Although Platt ceased much of his activity as a writer after 2001, in 2005 he was offered a contract for a new picaresque black comedy about a teenage female serial killer.

Platt is also known for writing The Gas (novel) in 1970 for the Ophelia Press (OPH-216), an imprint of notorious publisher Maurice Girodias's Olympia Press. (Girodias also published several of Barry N. Malzberg's early novels.) When Platt's novel was published in the United Kingdom by Savoy Books in 1980, copies were seized by the UK's Director of Public Prosecutions.


From 1980 to 1987, Platt interviewed about forty major science-fiction writers such as Philip K. Dick, J.G. Ballard, Frank Herbert, Isaac Asimov, Kurt Vonnegut, Jr, Ray Bradbury, John Brunner[1].

In a review of a book by David Drake, Platt asserted that Drake wouldn't write such "queasy voyeurism" if he had really seen war. Drake, a Vietnam veteran, has since taken to including despicable characters named "Platt" in his writings[2].

Platt began writing for Wired magazine in its third issue, and ultimately became one of its senior writers, contributing more than thirty full-length features. He was an early and prominent user of MindVox and wrote five books on computers and computer programming during that period. His nonfiction has appeared in publications such as Omni, The Washington Post, and The Los Angeles Times.

Computer ProgrammingEdit

Platt acquired an early desktop computer, an Ohio Scientific C4P, and learned to write game programs for it which were distributed as shareware. Subsequently he wrote educational software published by Trillium Press, and participated in the first conference on cellular automata at MIT, where he demonstrated MS-DOS software that he wrote himself and sold subsequently by mail order. His program to generate the Mandelbrot Set was also self-published and sold primary to university mathematical departments. He is the author of six computer books, from the satirical Micro-Mania to the instructional Graphics Guide to the Commodore 64. For many years he taught computer graphics classes in Adobe Illustrator and Photoshop at The New School for Social Research in New York City.

Editor/Publisher Edit

In 1970 Charles Platt became a consulting editor for Avon Books, acquiring work for their science-fiction list. Subsequently he performed a similar role for the short-lived paperback imprint Condor Publishing, and was science-fiction editor for Franklin Watts, Inc.[citation needed]

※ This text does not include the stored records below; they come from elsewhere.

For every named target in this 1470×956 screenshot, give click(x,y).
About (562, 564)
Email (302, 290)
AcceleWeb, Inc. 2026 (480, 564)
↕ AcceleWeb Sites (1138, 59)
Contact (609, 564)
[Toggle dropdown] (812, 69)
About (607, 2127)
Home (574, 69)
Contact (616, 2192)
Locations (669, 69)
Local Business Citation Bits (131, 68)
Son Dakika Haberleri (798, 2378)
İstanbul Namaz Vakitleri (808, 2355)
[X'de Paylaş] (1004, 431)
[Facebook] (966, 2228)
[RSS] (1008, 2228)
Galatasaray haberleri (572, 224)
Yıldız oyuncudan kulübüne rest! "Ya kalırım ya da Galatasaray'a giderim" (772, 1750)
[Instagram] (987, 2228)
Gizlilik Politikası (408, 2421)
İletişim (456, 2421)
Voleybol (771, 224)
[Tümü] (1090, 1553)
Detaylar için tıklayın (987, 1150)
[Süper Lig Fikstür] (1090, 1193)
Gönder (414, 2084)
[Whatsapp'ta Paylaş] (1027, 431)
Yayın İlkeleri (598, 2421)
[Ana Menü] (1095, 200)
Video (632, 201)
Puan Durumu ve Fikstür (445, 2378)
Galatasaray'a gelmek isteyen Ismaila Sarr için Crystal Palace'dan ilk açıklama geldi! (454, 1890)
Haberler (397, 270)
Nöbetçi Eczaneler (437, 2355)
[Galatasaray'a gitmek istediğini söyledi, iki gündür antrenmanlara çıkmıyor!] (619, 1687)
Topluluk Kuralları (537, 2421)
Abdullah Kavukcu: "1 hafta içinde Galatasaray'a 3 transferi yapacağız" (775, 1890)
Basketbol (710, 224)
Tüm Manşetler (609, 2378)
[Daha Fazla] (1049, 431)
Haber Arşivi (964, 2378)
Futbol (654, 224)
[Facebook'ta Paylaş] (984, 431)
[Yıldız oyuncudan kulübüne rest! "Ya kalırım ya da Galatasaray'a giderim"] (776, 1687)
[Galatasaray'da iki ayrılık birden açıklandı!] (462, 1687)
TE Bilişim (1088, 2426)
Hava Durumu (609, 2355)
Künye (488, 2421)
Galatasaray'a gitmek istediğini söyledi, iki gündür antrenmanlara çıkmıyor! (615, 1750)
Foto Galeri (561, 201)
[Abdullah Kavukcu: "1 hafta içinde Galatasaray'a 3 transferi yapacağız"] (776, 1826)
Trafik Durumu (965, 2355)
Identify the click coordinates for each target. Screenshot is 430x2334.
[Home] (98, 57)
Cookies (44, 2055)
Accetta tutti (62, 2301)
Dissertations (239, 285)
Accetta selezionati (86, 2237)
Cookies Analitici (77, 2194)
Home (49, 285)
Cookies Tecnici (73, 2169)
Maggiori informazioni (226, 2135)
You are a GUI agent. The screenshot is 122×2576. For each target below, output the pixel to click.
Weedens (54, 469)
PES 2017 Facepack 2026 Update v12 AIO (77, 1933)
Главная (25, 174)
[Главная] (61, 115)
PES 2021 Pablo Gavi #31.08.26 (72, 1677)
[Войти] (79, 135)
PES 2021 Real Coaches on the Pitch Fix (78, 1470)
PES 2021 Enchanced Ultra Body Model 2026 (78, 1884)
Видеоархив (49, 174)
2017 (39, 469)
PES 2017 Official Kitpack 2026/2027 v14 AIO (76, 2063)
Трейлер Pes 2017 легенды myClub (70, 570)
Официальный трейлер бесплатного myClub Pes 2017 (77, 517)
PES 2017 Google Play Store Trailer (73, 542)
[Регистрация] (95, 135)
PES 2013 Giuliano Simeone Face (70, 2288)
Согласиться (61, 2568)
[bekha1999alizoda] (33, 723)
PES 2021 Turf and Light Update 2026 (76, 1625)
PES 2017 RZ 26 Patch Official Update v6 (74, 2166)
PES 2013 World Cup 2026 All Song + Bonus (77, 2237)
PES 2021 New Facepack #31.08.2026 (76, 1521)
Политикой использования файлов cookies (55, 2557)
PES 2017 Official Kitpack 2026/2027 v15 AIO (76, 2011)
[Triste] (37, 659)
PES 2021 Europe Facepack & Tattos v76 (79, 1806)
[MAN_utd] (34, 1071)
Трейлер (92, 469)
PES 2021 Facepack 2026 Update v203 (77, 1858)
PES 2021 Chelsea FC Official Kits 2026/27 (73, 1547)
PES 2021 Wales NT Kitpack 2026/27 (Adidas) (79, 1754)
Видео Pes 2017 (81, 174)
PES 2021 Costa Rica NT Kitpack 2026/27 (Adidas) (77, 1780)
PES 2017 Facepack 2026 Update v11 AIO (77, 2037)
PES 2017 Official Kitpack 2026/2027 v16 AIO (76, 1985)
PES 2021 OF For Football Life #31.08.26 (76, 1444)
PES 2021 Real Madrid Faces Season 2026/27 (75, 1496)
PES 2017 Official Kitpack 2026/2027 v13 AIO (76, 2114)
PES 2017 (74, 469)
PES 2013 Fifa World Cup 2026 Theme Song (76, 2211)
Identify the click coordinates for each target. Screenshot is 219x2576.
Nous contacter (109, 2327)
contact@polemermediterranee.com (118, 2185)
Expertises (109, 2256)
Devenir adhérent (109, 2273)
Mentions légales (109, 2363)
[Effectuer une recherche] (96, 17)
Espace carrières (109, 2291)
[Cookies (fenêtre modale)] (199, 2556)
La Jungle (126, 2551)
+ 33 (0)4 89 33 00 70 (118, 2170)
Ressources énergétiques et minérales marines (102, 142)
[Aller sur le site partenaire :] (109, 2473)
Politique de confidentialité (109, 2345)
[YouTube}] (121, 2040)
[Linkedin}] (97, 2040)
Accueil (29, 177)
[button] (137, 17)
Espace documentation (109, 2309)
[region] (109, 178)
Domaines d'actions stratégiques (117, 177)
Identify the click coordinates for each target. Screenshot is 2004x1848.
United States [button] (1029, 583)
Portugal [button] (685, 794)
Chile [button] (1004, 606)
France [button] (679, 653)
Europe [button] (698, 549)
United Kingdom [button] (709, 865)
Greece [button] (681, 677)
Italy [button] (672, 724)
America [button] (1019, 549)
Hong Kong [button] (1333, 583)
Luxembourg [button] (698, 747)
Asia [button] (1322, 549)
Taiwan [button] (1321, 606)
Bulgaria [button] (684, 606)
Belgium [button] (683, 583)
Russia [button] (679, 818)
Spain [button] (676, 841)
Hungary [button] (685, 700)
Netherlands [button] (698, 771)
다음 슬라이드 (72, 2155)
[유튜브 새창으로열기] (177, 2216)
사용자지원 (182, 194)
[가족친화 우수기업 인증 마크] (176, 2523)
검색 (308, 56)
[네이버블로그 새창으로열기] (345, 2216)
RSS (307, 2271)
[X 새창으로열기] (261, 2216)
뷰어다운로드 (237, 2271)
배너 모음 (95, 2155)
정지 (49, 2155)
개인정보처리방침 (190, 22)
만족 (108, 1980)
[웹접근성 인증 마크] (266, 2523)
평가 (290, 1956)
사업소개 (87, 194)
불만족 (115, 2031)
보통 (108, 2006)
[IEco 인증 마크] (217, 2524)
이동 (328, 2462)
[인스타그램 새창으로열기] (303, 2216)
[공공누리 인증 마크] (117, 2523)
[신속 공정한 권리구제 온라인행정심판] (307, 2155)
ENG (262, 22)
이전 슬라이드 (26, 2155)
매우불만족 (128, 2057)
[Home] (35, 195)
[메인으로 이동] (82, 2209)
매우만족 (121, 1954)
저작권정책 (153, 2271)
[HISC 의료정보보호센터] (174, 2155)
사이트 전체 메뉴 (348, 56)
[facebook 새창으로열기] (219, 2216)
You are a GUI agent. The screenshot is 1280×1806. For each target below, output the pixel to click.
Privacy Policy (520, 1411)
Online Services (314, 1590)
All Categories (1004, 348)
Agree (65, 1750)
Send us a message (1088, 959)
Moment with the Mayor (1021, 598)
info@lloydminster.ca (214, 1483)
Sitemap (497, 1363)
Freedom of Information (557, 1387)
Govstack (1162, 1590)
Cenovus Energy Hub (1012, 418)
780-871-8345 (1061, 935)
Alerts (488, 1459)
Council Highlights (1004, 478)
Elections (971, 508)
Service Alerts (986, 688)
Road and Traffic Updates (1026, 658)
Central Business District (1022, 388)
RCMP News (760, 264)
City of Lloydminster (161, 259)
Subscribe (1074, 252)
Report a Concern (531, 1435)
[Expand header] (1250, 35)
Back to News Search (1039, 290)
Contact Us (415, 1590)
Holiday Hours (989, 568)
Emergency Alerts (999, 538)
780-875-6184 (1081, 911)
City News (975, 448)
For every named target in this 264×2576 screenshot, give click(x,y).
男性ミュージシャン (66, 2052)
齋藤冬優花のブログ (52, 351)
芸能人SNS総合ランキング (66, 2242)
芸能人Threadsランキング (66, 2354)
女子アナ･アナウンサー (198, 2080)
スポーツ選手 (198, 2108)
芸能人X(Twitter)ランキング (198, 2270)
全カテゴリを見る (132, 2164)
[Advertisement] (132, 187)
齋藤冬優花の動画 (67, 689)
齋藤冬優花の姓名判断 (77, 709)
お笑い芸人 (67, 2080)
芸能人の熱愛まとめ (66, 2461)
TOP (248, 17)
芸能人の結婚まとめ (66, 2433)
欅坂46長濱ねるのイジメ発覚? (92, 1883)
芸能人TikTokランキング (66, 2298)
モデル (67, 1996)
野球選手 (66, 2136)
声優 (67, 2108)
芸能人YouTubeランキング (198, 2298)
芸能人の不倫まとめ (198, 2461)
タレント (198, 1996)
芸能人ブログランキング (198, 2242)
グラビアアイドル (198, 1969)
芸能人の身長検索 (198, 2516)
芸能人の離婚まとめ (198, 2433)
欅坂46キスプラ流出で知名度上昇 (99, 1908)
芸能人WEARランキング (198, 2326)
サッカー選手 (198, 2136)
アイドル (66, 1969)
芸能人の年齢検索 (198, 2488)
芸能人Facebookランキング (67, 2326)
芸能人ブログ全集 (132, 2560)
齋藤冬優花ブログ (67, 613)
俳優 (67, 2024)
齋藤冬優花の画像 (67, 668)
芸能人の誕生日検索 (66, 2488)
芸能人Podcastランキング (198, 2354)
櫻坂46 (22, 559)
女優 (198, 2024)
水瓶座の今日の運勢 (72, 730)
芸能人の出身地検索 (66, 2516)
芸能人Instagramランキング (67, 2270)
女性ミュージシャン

During the 1980s Platt self-published The Patchin Review, a little magazine of literary criticism and commentary centered on the science-fiction field.[citation needed] Although each issue sold only 1,000 copies, the venture acquired notoriety for its edgy attitude and attracted contributions from many then-well-known editors and authors in the field, including Philip K. Dick, Gregory Benford, Brian W. Aldiss, David Hartwell, and others.

In 2007 Platt became a section editor for Make magazine, for which he had already been a frequent contributor.[3]

Cryonics Edit

Platt became interested in cryonics in 1990 after visiting the Alcor Life Extension Foundation. He wrote a book on the subject, Life Unlimited, for which a contract was issued by Wired Books; the publisher ceased doing business, and the text remains unpublished.[citation needed] Platt became President of CryoCare Foundation, which he co-founded in 1993. He worked for Alcor, a company which may be best known for cryopreserving Ted Williams' head and body after he died. In 2004 Platt became a director of Suspended Animation, Inc., based in Boynton Beach, Florida.[4] Suspended Animation pursues R&D to develop equipment and procedures for use in mitigating ischemic injury immediately after cardiac arrest in terminal patients who have made arrangements for cryopreservation. Platt resigned his positions at the company at the end of 2006 but continues to design equipment for it as an independent contractor.[citation needed]


  1. "The Website of Charles Platt". David Pascal. Retrieved on 2007-01-06.
  2. Drake, David. "Dave Answers Some Frequently Asked Questions". David Drake's website. Retrieved on 2007-01-06.
  3. Charles Platt profile, Make magazine)
  4. Charles Platt profile, Suspended Animation, Inc.